Two days ago I went on a flight that should have established some records. We flew from here, Lydda, to Jamalia, Cairo, to Bg. and back the same way. Took off by 8:00 a.m. and hit Bg. about 1:30 p.m., landed back at Lydda at 7:30 p.m. which meant 12 hours of formation flying. Have never been any more tired than I was that nite. It was tough going as it was my turn to do the flying over the target. That flight must have set the record for the longest daylight operation ever chalked up, for it was not long after sun up that we got off the ground and after dark ,when we landed. Too, we believe it was the longest formation flight ever recorded, for our planes are the longest range craft to this date. 'Tis impossible to describe the terrific physical exertion of flying hour after hour, concentrating on not getting too far out or not over-running. True we had pilot and co-pilot, but it was enough to whip both of us. The 98th went in trail and 159 group of Libs hit just after we did. Saw pursuit - leader of 98th got several thru his ship, but no personnel hit. We were lucky and got hits on three ships.

Ebert yanked his stick right across "Harry" (sunken, concreted ship) and one we were after, starting huge fires. Kirkcaldy (Capt. Nav-bomb) salvoed right into one other ships. Col. McGuire led the flight and really worked us out - we had to climb at 135 and these ship~ don't operate for hell under 150; but yet the Col. made a good run on the target. However, there was no excuse for his flight to the target for we had warned him of just what we raise hell with him now for. Anyway, when a raid is a success ,and we have no casualties, we can overlook a lot.

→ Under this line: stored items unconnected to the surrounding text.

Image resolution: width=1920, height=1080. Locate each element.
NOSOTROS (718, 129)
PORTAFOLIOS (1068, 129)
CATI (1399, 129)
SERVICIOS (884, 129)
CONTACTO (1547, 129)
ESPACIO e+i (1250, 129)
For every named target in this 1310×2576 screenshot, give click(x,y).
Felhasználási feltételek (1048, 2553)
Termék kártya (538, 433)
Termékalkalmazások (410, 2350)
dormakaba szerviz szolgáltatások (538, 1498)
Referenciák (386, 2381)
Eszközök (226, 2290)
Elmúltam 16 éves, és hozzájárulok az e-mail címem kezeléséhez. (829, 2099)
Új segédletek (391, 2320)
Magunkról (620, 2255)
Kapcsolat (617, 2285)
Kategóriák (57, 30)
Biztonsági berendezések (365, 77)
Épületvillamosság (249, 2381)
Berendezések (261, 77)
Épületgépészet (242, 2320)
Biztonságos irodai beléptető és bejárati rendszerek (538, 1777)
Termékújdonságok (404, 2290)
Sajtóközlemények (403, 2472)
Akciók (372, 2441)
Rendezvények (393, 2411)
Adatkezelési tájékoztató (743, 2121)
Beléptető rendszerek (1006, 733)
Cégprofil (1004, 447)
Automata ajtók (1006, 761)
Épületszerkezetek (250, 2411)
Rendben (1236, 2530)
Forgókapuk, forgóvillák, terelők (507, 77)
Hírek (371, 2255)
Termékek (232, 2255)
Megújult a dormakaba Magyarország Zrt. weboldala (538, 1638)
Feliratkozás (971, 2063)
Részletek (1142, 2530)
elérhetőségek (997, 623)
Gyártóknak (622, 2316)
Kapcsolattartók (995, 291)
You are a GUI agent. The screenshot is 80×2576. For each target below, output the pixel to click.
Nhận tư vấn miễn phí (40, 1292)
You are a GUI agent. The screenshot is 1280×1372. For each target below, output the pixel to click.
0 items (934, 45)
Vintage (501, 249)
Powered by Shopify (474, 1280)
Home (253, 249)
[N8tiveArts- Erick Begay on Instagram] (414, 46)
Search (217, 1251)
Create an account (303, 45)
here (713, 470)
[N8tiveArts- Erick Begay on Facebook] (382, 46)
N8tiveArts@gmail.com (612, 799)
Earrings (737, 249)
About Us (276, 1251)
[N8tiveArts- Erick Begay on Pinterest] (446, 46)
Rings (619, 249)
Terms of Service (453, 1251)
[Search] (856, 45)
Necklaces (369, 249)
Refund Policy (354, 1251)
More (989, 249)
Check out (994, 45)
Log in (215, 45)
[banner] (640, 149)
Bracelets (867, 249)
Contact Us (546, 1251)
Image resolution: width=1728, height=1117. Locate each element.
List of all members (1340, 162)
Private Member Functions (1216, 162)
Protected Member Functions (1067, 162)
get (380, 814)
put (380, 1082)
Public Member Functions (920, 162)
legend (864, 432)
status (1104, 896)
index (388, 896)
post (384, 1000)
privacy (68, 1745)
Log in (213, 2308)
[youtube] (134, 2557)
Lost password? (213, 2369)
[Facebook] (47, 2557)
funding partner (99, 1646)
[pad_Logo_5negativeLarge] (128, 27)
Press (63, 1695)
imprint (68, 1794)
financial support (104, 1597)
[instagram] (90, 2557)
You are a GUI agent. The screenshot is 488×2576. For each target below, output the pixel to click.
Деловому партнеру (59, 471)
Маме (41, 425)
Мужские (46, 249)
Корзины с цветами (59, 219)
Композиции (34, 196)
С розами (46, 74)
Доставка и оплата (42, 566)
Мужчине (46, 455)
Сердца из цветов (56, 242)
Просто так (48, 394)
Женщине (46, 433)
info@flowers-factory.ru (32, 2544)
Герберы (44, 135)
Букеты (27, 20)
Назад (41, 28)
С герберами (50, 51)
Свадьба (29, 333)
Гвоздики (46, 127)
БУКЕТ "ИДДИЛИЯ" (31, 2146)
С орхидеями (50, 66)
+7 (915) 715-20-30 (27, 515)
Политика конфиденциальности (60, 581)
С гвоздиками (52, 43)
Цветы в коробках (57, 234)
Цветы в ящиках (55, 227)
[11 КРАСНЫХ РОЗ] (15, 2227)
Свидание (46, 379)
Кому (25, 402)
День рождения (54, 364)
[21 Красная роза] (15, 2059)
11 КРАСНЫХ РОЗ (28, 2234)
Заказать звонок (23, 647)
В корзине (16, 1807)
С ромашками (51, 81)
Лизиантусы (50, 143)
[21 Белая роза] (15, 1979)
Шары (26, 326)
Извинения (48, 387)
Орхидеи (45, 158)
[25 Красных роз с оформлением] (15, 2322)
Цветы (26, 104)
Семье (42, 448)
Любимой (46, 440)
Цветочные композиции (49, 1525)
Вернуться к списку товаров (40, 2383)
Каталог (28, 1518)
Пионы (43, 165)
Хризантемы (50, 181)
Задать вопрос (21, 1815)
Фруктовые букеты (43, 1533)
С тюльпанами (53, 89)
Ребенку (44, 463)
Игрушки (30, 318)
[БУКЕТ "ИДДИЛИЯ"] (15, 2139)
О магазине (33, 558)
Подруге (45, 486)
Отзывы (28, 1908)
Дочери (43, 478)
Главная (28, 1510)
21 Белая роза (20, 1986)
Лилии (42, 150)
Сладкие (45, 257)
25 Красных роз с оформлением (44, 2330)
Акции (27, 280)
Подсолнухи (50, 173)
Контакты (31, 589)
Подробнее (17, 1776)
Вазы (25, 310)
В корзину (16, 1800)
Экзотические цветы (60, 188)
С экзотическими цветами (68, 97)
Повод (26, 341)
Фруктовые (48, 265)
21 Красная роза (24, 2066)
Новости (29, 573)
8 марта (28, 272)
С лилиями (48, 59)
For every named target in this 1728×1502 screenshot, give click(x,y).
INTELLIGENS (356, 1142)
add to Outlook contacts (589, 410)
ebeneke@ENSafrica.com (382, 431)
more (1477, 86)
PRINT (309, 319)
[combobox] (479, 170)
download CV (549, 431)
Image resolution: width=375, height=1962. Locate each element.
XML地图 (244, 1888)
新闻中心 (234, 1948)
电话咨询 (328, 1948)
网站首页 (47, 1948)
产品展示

Got a jolt today when I received a letter from Muriel dated July 23rd saying she was marrying D. Guinn - have wondered long about that ever since Lynch rumored such. Gad, I guess I'm not such a shrewd judge of human beings after all, for I'd have staked a lot on her playing square. Oh well, so it goes; I live and learn - easy come, easy go (I keep telling myself). Still I wonder Why the family never told me anything about it. Then to add to our ledger I read an order from War Dept. saying we have to stay here (foreign service) for one year, getting leave after 125 hours, and then for one week. That gives us two weeks after 250 combat hours and the British get 6 months - but then I haven't approved of a lot the British did. But I would like to add that the very least Uncle Sammy could have done for us is put it on an hourly basis, for there are some (all the 17 crews nearly) lads with us that have been here more than 6 months and have yet to go on their first mission. It just isn't fair or right in any sense of the word. Boy, what a future, according to that piece of paper _ it is a damned cinch that by the end of a year the big boys who sit on their ass in Washington won't have to worry about transporting many of us back - Christ, we'll be completely expended.